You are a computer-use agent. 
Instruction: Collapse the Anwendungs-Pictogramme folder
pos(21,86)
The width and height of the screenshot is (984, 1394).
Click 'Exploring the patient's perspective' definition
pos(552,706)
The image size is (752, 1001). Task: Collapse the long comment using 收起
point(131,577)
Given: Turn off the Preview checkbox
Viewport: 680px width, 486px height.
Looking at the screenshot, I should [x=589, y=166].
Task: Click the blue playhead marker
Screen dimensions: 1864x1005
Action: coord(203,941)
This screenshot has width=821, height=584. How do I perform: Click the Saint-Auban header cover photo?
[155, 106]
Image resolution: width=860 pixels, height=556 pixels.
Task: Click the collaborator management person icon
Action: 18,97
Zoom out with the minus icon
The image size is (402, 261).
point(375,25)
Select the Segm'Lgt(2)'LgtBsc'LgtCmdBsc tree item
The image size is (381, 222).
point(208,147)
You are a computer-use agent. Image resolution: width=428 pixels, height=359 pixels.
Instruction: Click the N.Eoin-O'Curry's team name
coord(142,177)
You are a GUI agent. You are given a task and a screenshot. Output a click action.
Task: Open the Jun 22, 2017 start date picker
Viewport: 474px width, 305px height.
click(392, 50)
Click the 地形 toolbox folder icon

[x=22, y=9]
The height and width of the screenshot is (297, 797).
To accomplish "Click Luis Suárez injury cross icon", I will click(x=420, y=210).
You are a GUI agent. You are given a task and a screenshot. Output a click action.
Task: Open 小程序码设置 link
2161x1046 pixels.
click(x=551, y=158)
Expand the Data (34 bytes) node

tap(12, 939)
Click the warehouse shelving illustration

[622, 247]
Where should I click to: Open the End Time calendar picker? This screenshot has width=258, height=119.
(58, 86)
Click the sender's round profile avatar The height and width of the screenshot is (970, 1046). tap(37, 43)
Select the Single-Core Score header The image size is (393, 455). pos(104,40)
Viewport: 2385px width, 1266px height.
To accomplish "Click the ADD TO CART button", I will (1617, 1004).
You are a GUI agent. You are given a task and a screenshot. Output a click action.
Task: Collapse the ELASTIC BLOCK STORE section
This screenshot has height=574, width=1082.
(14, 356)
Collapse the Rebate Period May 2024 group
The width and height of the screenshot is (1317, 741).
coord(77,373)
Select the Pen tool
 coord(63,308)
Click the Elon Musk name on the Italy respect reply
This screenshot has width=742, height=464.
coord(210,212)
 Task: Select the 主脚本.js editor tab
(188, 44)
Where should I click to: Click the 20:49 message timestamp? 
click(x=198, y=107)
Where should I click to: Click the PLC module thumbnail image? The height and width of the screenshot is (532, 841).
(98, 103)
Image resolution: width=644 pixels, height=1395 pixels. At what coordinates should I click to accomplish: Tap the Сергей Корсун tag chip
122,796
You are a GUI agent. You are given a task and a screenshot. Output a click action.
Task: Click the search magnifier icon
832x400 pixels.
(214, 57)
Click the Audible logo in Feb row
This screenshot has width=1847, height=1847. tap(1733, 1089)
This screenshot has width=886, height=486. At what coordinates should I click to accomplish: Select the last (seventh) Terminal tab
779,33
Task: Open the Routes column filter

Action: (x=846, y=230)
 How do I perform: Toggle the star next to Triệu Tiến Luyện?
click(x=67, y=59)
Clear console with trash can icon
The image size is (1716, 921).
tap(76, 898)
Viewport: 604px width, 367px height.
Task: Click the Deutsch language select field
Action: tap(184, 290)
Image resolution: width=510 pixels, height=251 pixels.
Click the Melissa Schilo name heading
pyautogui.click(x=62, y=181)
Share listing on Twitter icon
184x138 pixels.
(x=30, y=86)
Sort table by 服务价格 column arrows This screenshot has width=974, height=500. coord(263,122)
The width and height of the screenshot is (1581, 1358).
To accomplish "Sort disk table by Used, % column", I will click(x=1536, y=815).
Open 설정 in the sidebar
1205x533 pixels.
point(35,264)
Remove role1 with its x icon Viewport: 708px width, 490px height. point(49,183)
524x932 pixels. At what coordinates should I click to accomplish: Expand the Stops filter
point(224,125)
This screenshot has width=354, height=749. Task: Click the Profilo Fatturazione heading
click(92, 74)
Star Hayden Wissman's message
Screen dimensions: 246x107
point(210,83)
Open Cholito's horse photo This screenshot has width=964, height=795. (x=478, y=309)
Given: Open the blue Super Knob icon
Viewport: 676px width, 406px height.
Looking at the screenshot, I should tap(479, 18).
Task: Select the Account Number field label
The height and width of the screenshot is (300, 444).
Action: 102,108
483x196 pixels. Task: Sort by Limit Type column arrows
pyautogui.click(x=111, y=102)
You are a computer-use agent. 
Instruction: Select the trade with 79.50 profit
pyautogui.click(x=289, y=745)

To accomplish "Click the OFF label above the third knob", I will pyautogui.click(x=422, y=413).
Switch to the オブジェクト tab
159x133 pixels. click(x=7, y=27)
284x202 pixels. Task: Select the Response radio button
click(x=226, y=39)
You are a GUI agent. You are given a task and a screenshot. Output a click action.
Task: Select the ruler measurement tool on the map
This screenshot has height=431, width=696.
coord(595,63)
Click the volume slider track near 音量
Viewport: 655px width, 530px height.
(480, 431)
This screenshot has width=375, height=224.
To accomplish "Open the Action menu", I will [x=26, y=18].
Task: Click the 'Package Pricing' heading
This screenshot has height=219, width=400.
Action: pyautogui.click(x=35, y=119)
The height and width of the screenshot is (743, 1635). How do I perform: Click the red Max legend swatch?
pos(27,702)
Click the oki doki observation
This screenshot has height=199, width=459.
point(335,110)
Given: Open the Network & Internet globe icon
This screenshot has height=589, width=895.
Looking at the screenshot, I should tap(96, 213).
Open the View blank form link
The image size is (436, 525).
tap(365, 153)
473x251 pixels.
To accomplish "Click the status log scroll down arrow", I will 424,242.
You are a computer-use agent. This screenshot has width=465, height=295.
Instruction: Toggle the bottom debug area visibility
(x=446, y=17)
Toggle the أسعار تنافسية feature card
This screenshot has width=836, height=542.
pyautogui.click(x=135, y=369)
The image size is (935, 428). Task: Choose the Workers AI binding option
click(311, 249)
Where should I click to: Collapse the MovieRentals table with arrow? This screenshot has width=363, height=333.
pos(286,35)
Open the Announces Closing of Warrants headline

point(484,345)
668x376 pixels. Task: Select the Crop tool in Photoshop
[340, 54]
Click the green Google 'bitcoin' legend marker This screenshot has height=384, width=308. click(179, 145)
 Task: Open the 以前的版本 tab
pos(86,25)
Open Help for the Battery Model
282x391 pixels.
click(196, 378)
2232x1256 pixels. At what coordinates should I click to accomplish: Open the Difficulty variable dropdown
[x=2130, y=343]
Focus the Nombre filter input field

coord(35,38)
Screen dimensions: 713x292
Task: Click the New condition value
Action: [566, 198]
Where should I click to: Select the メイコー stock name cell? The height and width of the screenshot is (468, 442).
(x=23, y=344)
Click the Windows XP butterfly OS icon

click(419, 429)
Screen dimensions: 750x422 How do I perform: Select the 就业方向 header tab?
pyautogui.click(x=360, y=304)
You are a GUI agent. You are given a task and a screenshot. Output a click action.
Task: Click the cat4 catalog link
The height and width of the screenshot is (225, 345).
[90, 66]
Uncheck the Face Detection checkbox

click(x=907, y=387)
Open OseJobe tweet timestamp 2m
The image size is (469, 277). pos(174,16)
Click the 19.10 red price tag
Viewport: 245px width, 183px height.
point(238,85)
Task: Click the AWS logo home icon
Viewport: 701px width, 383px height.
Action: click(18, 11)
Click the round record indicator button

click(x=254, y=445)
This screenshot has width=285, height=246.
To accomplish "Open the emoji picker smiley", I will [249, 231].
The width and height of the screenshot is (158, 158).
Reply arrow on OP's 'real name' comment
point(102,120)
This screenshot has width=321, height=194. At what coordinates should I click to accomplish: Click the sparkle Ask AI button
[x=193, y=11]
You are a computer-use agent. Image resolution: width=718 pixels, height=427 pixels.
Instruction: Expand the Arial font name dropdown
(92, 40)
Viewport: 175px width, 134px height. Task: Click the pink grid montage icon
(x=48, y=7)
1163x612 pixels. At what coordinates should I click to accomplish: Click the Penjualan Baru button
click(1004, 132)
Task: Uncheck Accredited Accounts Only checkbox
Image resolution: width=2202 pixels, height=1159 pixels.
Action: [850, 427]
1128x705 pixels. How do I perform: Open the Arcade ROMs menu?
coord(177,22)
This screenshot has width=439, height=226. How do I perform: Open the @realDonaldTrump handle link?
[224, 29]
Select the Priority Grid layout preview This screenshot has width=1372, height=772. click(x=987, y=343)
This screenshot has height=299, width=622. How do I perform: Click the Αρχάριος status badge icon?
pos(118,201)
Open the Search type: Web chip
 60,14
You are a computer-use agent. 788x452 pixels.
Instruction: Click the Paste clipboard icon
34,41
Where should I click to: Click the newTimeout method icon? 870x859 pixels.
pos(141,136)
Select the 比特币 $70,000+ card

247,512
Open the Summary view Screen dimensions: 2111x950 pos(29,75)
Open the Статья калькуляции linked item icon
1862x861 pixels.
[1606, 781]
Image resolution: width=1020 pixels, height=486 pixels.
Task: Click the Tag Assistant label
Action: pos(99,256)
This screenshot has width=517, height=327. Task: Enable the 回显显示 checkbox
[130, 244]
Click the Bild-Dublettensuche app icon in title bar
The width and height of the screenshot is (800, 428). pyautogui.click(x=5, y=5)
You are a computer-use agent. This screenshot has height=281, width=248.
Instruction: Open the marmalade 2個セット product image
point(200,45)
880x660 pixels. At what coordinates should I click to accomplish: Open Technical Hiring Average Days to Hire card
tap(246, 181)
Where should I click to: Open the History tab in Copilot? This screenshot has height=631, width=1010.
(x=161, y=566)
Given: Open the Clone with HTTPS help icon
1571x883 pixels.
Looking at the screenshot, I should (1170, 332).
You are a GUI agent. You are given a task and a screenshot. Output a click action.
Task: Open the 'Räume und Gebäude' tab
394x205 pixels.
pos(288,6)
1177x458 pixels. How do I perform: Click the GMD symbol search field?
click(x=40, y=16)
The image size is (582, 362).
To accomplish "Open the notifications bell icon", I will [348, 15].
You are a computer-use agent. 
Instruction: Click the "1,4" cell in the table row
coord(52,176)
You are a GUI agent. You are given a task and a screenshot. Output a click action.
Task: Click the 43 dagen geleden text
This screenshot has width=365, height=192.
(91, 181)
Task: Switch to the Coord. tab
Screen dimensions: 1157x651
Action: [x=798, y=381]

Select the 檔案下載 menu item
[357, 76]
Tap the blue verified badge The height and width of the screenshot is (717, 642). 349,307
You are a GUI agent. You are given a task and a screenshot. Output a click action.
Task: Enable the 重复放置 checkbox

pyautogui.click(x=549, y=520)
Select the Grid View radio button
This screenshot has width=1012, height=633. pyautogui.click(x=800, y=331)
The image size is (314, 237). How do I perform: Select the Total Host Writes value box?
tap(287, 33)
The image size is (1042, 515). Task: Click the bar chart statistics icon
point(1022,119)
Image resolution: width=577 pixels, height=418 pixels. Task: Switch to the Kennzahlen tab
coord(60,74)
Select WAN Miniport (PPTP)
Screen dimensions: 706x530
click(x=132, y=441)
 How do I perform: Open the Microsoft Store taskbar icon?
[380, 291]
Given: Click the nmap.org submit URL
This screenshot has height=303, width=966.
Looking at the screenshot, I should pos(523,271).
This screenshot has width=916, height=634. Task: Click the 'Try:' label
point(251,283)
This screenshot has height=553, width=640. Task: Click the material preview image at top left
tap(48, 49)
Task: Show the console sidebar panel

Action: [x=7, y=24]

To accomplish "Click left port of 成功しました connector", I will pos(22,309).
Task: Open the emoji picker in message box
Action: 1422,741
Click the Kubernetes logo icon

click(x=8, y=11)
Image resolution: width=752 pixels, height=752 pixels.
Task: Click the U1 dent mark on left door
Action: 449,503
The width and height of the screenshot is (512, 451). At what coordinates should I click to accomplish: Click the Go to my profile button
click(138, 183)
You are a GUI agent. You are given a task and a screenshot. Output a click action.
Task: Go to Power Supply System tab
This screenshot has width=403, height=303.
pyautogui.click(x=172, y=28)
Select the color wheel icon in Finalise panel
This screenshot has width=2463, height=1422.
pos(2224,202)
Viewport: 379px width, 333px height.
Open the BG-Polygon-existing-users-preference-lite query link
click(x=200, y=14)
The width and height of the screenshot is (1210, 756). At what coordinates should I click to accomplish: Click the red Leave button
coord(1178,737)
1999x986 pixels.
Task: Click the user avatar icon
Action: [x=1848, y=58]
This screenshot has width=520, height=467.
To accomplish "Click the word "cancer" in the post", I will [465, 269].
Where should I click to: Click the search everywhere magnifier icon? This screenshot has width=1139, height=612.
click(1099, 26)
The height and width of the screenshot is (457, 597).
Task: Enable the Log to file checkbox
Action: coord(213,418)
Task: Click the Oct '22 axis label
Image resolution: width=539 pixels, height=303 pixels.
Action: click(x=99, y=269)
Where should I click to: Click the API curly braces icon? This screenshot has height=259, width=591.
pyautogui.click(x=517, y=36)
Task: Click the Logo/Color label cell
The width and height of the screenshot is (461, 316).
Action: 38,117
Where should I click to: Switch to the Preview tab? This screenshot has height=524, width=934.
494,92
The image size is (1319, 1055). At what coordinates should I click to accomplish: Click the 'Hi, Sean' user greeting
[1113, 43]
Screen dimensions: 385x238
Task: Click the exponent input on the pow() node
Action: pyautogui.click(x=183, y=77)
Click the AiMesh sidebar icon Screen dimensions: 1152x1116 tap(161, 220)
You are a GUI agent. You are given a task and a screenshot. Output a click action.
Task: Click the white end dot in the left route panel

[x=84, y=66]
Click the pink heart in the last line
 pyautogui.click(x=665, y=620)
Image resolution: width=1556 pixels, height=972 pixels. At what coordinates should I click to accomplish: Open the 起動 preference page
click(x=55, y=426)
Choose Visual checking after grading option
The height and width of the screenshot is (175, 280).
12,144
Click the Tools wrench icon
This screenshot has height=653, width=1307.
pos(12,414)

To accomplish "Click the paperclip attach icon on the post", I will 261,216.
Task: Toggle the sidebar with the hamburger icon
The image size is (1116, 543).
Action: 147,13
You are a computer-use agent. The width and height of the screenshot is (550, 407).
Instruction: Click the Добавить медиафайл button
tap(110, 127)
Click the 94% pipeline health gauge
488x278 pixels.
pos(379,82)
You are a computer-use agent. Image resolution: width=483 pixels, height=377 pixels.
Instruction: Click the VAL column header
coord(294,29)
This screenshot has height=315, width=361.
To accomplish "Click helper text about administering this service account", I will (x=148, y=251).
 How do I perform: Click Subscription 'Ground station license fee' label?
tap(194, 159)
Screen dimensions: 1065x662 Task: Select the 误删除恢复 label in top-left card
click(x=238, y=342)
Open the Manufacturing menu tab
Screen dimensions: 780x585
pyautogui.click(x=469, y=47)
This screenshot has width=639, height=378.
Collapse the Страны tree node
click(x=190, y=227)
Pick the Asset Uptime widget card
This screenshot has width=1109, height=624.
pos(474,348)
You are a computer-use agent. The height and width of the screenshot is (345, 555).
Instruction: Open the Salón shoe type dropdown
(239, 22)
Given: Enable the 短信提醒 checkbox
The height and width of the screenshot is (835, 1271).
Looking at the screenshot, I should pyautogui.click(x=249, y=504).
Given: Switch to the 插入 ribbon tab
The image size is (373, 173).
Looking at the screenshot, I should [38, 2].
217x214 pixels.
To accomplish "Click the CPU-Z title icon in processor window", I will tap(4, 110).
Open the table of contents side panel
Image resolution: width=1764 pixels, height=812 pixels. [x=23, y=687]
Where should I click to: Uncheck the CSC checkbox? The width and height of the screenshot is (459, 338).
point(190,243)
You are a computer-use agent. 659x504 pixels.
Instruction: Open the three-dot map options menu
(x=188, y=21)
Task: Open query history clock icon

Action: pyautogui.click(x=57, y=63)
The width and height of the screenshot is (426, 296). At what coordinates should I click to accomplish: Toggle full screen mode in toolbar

◇ ◇ ◇ ◇

AIM OF THE EXERCISE: Copy out the records from the line with "Task: Click the Oct '22 axis label" up to and including the line with "pyautogui.click(x=517, y=36)".

ANSWER TO THIS EXERCISE:
Task: Click the Oct '22 axis label
Image resolution: width=539 pixels, height=303 pixels.
Action: click(x=99, y=269)
Where should I click to: Click the API curly braces icon? This screenshot has height=259, width=591.
pyautogui.click(x=517, y=36)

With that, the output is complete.